Şikayet dilekçesi baştan sona okunduğunda, Şikayetçinin hukuku araç kılarak kendi anayasaya aykırı faaliyetlerine dini kılıf uydurma ve siyasi destek arama çabası güttüğü, bunu yaparken de düşmanlık, nefret ve husumetle saldırmaya çalıştığı, aynı şekilde hukuku bu kadar zorlamasının ve gayet makul eleştiriler arasından sadece müvekkilimizin eleştirilerini seçerek bu eleştirilerden birden fazla suç çıkarmaya çalışmasının müvekkilimize karşı güdülen özel düşmanlık ve husumetten kaynaklandığı açıkça görülmektedir.

Haksız ve temelsiz şikayete konu olayda da üst düzey bir kamu görevlisi olan ve dolayısıyla yaptığı tüm faaliyetlerin sorgulanmasında kamu yararı bulunan şikayetçi Mehmet Sarı’nın resmi üniforma ve makam aracıyla mesai saatleri içinde anayasaya aykırı faaliyetlerde bulunduğu, bu faaliyetlerin 15 Temmuz 2016 tarihindeki hain darbe kalkışmasından da görüldüğü üzere, kamu düzeni ve toplumsal menfaat bakımından büyük tehlike oluşturduğu, üst düzey bir kamu görevlisi olan Mehmet Sarı’nın sıradan bir insana bakarak daha ağır, rahatsız edici, kışkırtıcı, hatta saldırgan ifadelerle eleştirilebileceği ve özel hayat alanının sıradan bir insana bakarak çok dar yorumlanması gerektiği tartışmasızdır.

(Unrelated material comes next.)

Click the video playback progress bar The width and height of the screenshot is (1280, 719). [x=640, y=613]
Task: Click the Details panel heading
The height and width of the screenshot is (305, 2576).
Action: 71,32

"KOVUŞTURMAYA YER OLMADIĞINA KARAR VERİLSİN"

Kamu görevi yürütmüş kişilerin Anayasa'ya aykırı faaliyetlerinin eleştirilmesi değil, temelsiz şikayet dilekçesinde yapılmaya çalışıldığı gibi din sömürüsünün ve siyasi destek arama çabasının din ve vicdan hürriyetini ortadan kaldıracağı dikkate alınarak maddi ve manevi hiçbir unsurunun oluşmadığı açık olan üç ayrı suç bakımından da kovuşturmaya yer olmadığına dair karar verilmesini talep ederiz.” (ANKA)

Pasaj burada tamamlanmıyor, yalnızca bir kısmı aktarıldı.